ROS is a great tool to develop new robotic applications. Its ease of use and its large amount of tools and wide community makes ROS a great way to start learning robotics, or to develop a state of the art industrial applications. In spite of all these advantages, one of ROS main limitations is that it must work on Linux systems, mainly Ubuntu. Linux and Ubuntu are increasing the number of desktop users, but nowadays the most used Operating Systems are Windows for desktop users, and Android for mobile. This makes hard to integrate applications when the end user has never used a Linux Ubuntu system, or its infrastructure is based on Windows or Android. This problem can be solved by developing robotic applications taking advantage of the ROS web framework. ROS web framework is a collection of open-source tools and modules, built around the Robot Web Tools project, with the goal of converge ROS with modern web and network technologies. This will create a broadly accessible environment for robot development and human-interaction research used over wide area networks.
Robot Web Tools uses WebSockets to communicate with ROS middleware, and offers several tools to help develop applications using rosbridge. The main front-end tools is the roslibjs package, that is a library to build ROS nodes using Javascript, and allows usage of ROS topics, services, goals, parameters and TF. ros2djs and ros3djs are used to create 2D and 3D visualization of the ROS environment, allowing to visualize maps, costmaps, grids, URDF models, InteractiveMarkers, PointClouds and other basic geometric shapes. This can be very useful to create your own navigation packages that can be controlled from any device. Other useful tools are keyboardteleopjs, to move a robot using a simple keyboard interface, mjpegcanvasjs to visualize image topics, and speech_commands to control a robot using speech. Robot Web Tools also includes all necessary server nodes to interface the client-based modules with ROS. This nodes are rosbridge_server, web_video_server, and tf2_web_republisher.

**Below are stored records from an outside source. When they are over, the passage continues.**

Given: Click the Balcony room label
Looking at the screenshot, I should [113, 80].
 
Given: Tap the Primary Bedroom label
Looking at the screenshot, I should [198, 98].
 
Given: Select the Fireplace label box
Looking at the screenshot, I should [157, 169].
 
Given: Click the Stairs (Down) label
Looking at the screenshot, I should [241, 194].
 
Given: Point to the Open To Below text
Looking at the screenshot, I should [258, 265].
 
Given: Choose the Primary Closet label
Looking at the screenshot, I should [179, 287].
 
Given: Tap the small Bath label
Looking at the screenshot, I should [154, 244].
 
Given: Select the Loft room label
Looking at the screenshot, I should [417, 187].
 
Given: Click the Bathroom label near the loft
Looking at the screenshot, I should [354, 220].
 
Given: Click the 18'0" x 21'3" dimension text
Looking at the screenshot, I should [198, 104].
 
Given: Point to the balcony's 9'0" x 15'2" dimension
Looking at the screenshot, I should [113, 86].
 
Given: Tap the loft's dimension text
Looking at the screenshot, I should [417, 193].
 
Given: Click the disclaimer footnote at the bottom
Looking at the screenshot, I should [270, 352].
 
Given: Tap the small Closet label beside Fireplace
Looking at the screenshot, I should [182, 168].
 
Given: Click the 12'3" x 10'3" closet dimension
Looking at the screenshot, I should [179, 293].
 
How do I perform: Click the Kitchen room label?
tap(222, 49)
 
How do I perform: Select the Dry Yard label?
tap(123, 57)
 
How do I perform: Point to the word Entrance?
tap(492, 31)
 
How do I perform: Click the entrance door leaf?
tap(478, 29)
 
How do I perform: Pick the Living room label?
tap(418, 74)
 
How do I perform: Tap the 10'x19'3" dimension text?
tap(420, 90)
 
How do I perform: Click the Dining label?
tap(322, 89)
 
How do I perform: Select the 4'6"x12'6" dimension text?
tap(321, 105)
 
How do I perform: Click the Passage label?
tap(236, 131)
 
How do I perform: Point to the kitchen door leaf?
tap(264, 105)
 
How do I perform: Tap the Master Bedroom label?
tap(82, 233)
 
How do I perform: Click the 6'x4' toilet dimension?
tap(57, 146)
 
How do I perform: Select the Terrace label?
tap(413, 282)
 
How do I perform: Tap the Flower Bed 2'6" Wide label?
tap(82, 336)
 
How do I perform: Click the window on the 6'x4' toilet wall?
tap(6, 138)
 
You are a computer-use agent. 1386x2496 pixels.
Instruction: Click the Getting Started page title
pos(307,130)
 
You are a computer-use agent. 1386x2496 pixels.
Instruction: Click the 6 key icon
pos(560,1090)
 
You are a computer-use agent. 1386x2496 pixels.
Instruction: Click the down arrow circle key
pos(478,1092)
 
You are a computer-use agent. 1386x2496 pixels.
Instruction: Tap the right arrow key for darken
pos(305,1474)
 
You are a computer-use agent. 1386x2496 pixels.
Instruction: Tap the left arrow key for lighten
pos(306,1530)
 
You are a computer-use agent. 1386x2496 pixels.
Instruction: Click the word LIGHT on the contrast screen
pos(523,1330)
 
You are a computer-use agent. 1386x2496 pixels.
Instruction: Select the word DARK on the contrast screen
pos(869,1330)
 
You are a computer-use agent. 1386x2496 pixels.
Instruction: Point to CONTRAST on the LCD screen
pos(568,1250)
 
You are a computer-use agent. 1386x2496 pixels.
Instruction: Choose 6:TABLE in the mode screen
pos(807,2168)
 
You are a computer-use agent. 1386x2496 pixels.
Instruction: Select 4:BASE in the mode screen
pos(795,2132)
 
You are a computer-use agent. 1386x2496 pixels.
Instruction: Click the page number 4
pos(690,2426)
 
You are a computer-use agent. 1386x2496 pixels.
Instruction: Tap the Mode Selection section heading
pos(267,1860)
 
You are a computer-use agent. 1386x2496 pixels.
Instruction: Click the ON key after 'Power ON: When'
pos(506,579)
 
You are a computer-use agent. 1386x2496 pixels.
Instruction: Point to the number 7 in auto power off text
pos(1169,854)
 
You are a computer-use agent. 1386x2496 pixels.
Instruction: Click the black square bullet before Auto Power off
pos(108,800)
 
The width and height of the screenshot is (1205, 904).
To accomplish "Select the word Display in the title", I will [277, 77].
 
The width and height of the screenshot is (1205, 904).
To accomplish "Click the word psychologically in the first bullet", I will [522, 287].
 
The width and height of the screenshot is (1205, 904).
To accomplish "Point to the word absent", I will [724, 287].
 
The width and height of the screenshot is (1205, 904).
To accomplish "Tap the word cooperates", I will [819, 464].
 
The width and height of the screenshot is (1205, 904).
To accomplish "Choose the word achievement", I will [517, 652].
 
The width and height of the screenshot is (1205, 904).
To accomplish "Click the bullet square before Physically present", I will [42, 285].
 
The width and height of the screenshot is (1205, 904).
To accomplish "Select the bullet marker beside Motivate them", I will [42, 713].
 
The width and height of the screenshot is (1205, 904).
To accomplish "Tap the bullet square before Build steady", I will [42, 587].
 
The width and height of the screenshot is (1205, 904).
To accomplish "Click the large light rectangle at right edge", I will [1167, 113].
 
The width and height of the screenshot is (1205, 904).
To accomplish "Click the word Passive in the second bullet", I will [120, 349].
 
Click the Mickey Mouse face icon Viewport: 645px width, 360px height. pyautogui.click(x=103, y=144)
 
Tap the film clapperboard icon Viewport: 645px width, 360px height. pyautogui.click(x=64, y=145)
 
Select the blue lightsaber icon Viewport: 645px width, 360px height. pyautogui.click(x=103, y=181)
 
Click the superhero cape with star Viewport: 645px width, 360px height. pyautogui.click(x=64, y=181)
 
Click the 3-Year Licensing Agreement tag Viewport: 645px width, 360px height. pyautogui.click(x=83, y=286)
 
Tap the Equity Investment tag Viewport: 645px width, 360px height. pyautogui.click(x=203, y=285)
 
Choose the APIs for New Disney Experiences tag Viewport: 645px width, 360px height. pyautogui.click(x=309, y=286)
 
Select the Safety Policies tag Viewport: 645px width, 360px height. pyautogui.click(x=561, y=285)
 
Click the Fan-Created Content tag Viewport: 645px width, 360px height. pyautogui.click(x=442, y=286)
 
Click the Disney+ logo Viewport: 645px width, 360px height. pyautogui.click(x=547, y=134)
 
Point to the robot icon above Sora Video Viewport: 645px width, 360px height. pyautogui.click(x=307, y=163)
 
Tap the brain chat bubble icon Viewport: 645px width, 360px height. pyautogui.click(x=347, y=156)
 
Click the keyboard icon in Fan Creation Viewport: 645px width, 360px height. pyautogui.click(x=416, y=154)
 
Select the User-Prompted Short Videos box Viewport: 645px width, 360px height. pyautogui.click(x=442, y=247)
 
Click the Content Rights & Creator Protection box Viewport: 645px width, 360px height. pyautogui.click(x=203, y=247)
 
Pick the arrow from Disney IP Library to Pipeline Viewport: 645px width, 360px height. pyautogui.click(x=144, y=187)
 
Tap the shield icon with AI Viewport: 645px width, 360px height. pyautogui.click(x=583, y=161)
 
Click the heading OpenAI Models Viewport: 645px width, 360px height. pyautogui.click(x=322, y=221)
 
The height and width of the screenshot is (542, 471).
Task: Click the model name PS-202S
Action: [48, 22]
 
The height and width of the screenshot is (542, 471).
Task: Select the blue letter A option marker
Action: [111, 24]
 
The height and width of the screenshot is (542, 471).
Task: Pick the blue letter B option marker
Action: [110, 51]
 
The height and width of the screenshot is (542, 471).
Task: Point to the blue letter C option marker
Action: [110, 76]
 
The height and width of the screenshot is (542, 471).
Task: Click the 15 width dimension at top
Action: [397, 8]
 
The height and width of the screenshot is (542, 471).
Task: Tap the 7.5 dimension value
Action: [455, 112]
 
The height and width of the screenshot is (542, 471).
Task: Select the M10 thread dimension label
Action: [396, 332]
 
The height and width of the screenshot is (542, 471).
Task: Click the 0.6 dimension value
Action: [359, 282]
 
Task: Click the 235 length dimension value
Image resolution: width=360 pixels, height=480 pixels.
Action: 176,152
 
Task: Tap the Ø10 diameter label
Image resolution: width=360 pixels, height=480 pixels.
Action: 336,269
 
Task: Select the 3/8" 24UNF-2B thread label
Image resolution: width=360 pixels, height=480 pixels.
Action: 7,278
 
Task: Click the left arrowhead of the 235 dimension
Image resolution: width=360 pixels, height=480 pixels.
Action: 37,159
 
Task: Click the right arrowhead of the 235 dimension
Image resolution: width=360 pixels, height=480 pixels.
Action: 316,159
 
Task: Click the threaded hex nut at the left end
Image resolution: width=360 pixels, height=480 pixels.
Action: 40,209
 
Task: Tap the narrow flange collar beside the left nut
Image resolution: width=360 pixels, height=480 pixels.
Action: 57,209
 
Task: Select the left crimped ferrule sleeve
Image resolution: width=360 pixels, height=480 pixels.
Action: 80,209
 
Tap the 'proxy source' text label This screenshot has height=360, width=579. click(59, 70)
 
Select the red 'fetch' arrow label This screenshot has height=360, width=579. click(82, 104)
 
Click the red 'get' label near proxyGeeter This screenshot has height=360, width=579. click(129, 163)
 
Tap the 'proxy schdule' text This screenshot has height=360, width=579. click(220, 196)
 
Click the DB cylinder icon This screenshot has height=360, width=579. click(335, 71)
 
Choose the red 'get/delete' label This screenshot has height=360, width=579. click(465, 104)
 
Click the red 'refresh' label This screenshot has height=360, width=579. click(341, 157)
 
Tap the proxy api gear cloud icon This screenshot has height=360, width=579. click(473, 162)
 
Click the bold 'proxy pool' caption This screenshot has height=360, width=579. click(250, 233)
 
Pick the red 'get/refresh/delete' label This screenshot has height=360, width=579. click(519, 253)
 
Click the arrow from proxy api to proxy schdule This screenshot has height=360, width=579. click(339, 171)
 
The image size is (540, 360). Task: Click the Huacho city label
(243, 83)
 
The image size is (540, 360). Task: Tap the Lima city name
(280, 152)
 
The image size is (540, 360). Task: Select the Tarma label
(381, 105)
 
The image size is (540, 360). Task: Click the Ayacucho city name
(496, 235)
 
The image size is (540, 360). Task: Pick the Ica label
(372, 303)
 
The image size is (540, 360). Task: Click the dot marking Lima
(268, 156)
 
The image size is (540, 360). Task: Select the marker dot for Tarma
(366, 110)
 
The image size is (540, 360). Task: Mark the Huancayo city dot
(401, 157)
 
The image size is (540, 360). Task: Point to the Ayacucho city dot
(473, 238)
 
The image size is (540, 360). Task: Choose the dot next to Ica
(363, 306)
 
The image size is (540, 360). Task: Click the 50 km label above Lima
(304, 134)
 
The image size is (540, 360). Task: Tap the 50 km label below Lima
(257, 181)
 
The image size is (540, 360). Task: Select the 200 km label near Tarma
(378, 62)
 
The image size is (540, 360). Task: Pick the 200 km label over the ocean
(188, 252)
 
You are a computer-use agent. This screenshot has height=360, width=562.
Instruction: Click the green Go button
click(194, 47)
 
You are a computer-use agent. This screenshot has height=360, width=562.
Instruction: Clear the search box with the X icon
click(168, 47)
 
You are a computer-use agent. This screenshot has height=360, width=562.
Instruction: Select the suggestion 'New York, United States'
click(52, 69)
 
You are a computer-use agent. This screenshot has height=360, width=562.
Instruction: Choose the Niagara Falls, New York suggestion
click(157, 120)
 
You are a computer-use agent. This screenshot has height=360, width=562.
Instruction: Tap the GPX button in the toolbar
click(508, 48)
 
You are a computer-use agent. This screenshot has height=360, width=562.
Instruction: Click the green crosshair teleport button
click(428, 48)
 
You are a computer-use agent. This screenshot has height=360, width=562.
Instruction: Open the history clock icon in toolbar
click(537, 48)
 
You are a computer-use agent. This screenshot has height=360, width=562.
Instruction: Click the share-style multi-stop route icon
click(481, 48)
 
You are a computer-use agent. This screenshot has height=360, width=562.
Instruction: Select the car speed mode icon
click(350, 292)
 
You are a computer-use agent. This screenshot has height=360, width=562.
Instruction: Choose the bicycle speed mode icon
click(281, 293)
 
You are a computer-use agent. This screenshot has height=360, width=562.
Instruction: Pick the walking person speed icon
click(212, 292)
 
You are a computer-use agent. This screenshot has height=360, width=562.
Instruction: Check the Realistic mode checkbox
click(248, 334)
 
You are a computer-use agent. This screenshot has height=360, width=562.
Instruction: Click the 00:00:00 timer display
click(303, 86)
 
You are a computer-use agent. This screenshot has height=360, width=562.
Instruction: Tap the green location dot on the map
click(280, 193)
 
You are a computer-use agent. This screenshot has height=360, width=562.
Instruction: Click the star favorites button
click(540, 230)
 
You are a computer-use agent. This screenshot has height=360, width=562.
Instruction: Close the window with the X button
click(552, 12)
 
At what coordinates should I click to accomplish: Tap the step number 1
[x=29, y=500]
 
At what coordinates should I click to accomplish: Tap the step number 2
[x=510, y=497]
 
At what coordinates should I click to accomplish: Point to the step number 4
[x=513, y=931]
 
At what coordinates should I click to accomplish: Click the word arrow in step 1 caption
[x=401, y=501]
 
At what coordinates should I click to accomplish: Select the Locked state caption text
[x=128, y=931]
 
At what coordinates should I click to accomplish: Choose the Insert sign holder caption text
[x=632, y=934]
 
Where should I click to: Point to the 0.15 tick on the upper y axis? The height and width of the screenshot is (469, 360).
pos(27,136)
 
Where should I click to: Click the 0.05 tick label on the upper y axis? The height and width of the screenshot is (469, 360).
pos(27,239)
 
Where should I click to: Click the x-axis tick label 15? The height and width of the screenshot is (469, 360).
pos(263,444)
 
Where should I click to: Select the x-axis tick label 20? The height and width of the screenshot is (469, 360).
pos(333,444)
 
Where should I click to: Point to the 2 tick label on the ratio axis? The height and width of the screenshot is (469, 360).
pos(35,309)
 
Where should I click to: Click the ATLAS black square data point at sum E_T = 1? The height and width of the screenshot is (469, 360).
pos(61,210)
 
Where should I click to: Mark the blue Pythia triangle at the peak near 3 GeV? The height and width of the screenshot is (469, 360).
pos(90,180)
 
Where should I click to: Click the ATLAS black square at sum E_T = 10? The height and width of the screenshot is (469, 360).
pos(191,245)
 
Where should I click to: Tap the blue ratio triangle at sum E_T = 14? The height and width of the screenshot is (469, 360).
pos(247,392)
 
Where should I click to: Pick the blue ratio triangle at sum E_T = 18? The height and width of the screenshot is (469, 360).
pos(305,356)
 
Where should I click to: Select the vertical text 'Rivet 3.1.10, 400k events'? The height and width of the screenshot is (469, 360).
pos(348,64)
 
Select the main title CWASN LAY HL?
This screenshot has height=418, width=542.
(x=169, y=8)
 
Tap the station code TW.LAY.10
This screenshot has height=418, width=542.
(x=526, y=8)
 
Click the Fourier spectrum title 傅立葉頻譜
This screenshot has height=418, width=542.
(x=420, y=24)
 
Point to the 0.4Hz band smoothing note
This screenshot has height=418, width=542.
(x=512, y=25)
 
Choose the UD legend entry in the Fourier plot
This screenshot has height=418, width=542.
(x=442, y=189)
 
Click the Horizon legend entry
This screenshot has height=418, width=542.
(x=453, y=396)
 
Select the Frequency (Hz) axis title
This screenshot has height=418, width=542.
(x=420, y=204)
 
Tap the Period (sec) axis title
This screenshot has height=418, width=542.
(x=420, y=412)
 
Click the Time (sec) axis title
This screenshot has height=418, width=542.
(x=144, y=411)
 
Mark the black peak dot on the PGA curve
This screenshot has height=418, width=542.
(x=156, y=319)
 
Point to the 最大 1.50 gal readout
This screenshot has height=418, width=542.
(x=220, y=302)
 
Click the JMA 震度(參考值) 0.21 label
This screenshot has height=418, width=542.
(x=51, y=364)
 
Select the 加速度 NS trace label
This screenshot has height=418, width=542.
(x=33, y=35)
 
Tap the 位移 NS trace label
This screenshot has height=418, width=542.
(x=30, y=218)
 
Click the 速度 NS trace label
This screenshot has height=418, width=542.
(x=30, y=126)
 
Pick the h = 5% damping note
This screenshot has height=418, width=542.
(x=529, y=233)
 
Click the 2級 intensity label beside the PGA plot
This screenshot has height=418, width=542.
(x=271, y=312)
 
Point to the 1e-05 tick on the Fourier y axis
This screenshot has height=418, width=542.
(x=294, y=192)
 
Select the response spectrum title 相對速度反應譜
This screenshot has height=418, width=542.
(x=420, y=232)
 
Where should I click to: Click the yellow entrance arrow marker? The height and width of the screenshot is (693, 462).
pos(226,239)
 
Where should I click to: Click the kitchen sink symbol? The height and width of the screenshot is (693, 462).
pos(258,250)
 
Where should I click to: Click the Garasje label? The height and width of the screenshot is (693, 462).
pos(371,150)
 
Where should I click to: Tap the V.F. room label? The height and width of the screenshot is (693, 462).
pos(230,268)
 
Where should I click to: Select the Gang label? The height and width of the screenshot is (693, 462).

All these tools can help to solve the problem of the isolation of ROS in Linux systems, and allows the deployment of ROS applications on any device that can use a web browser (Mozilla Firefox, Google Chrome, Safari, etc … ) In the future we can expect more development of the Robot Web Tools project, for example with the addition of new communication standards, like WebRTC, that will help with applications demanding intensive and high-bandwidth streaming.